Real Dodgers Fans Bleed Pantone 294

How these superfans celebrate their team

It began with a bus ride for a game on September 12, 2009.

“We went to San Francisco to see the Doyers play the Giants,” says Álex Soto, speaking like a true Angeleno. “And we haven’t stopped.”

The initial group was composed of Álex and, to quote an often-told story, “55 of his best friends.” And after a wonderful night highlighted by the Dodgers’ 9-1 victory, the trip became an annual tradition. Over the years, the tradition would evolve beyond his wildest dreams, growing from just family and friends to a traveling fan club that numbers in the thousands and became collectively known as Pantone 294.

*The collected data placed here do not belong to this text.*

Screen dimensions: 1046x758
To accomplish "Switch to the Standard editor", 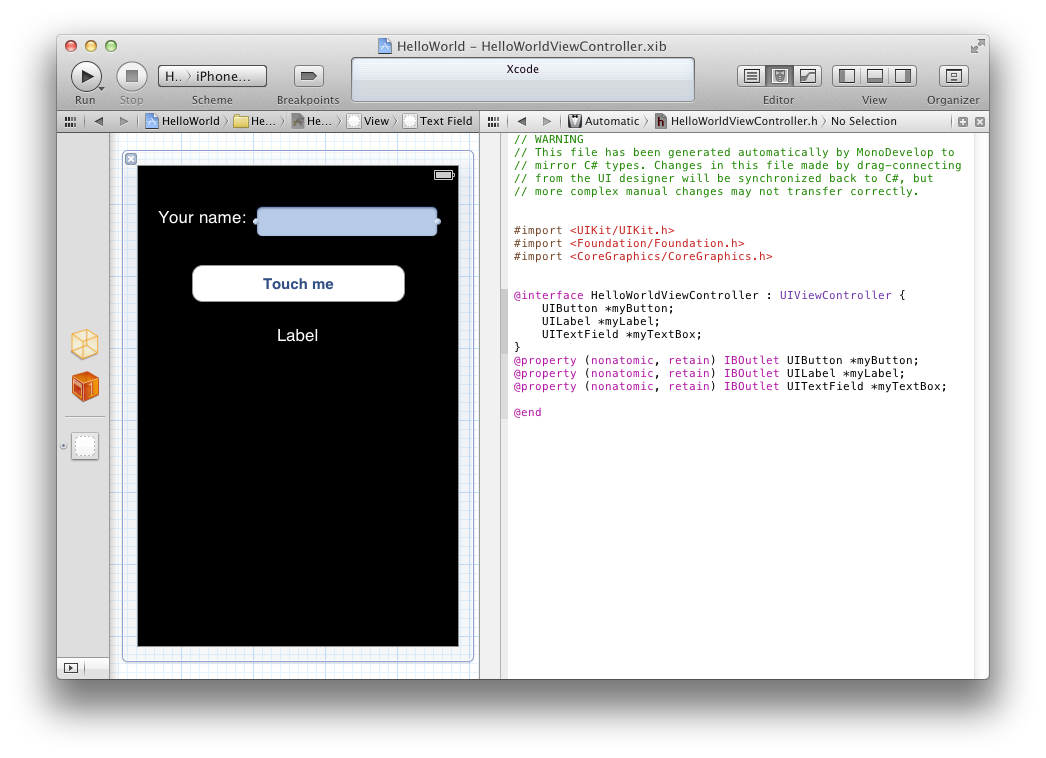I will pyautogui.click(x=751, y=76).
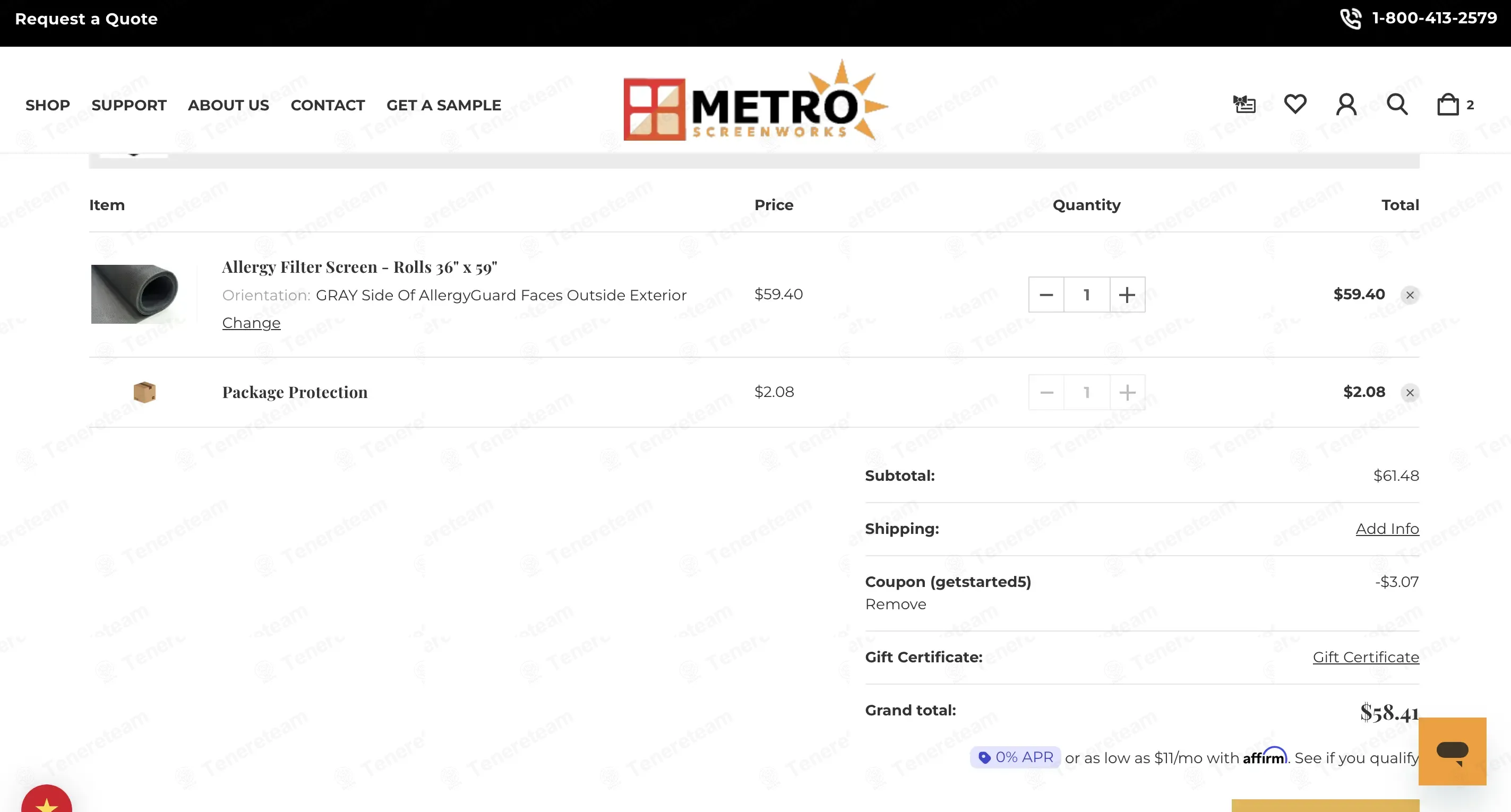Add shipping info link
Image resolution: width=1511 pixels, height=812 pixels.
[x=1387, y=529]
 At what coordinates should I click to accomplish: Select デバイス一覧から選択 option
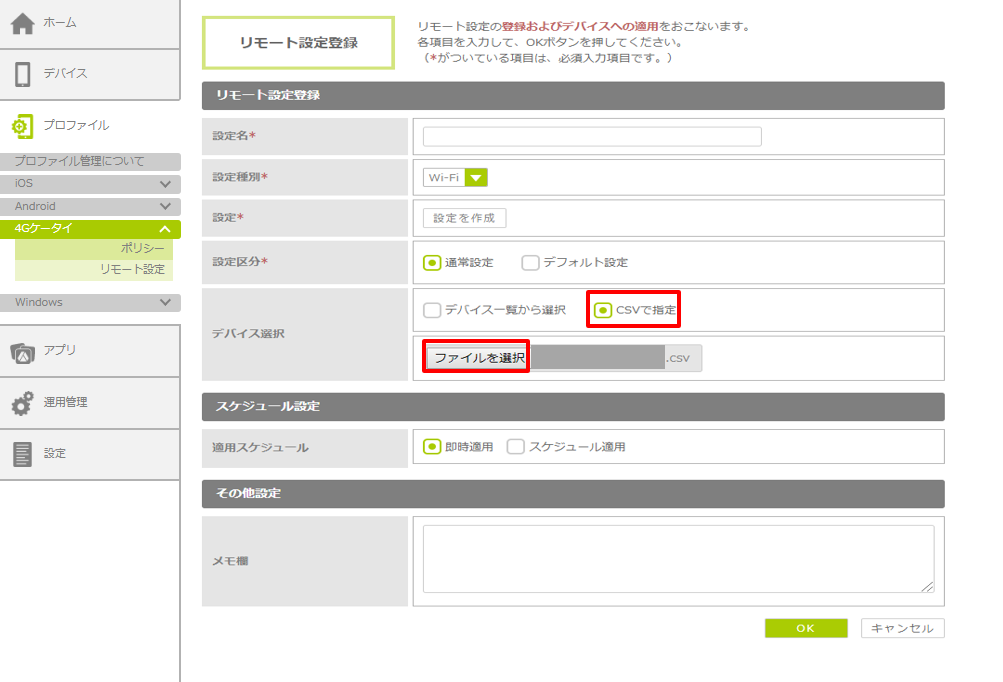coord(432,310)
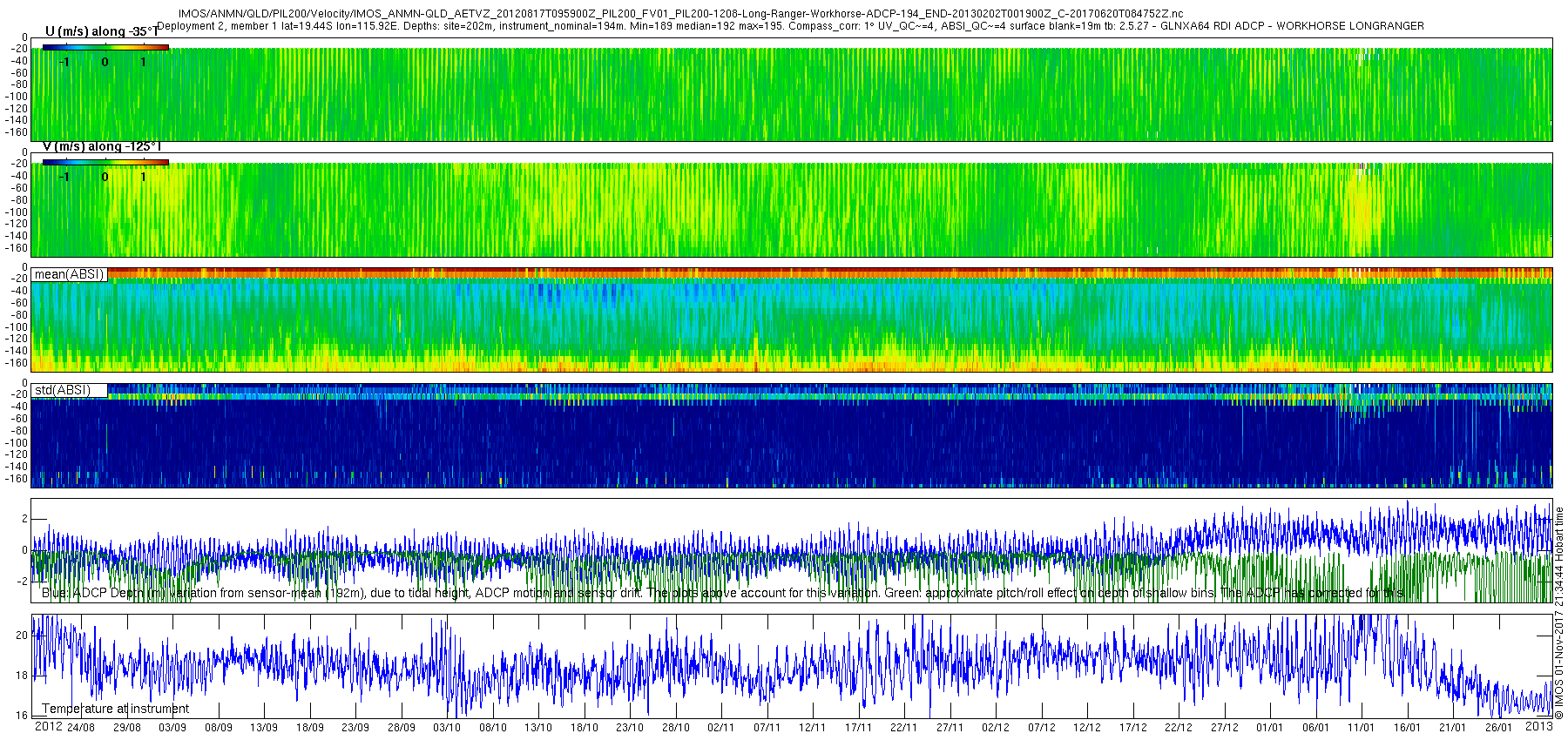Viewport: 1568px width, 740px height.
Task: Click the IMOS copyright timestamp on right edge
Action: pos(1559,613)
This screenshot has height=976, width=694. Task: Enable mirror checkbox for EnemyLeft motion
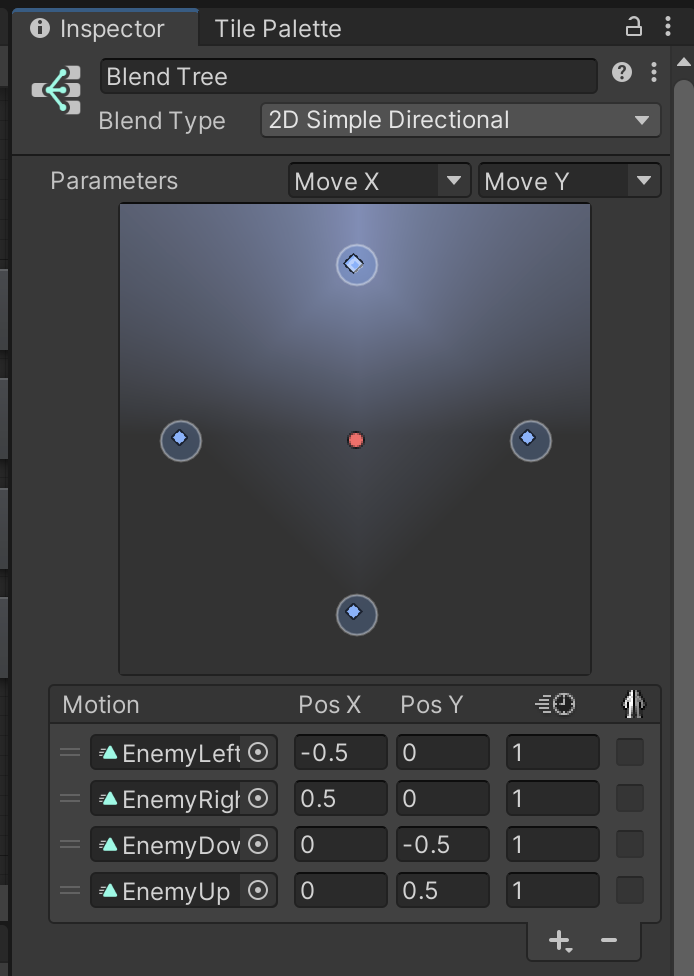[x=630, y=753]
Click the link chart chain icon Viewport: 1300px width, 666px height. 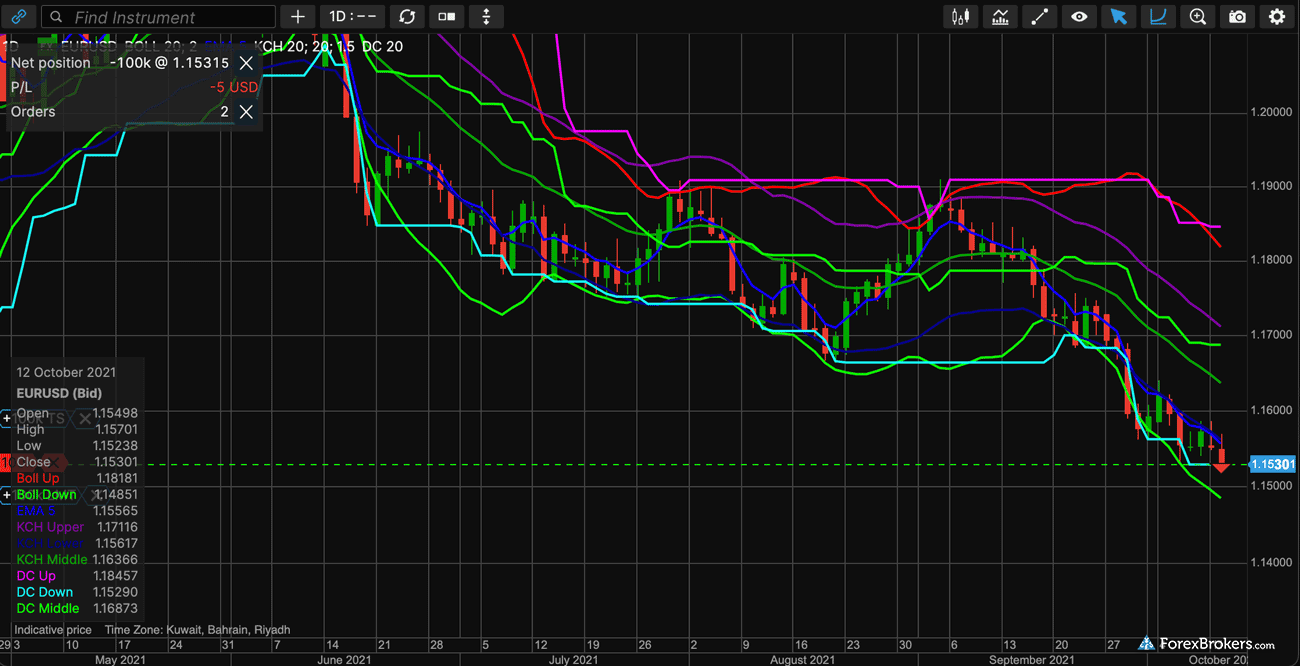[x=20, y=17]
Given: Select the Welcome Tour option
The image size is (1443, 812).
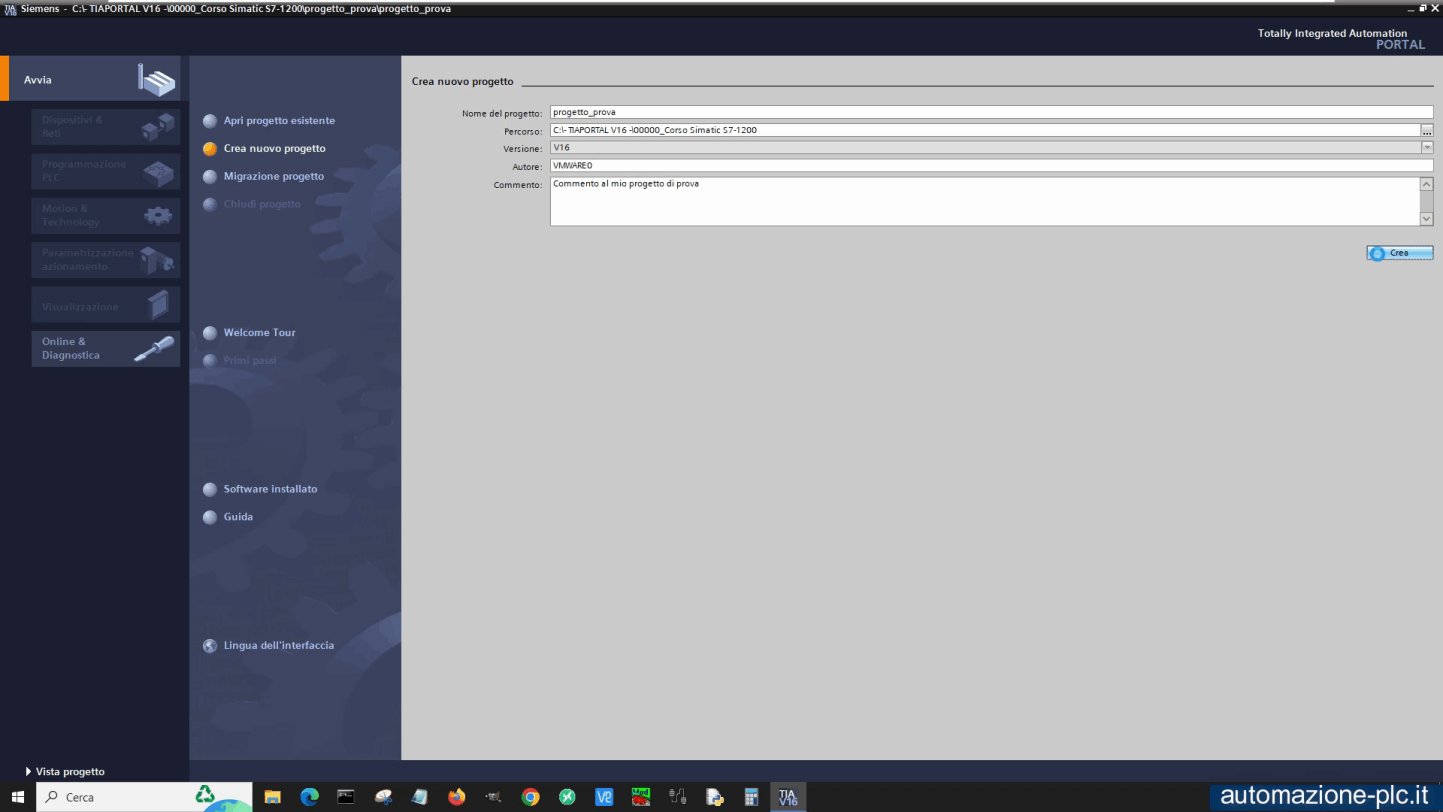Looking at the screenshot, I should click(x=261, y=332).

Álex Soto and Desiree García
Álex Soto and Desiree García help run the traveling Dodgers fan club called Pantone 294.

As any graphic designer will explain, that’s the official name of the shade of Dodger Blue – a creative way for these mostly Latino fans to represent, with pride and color, their city’s team anywhere in the country.

And travel they do, scheduling at least three road trips per season. Around 450 made the trip to Chicago this week for the first game of the Opening Day series between the Dodgers and the Cubs. Last year, says Soto, 1,500 strong traveled to New York to see the Yankees, filling up four planes out of Los Angeles, a fifth one from Orange County and a sixth one from San Francisco.

Pantone 294 is so popular that Alex and his partner in crime, Desiree García, run a website that includes blogs and a travel organizer, plus a Twitter account with more than 6,000 followers. Their slogan: “It’s more than a ticket, it’s an experience.” Their mission: “To support our Boys in Blue while they are away from home.”

La Vida Baseball spent Monday with them as they partied and then watched the game from a Waveland Avenue rooftop right behind left field. Despite the cold weather and close to a two-hour rain delay, Pantone 294 enjoyed the moment, at one point exploding in boisterous cheers when the ESPN cameras zoomed in on the rooftop. For many, it was their first trip to Chicago. Here are some of their stories:

Albert González and Eric Núñez
Albert González (left) and Eric Núñez, brothers-in-law and passionate fans.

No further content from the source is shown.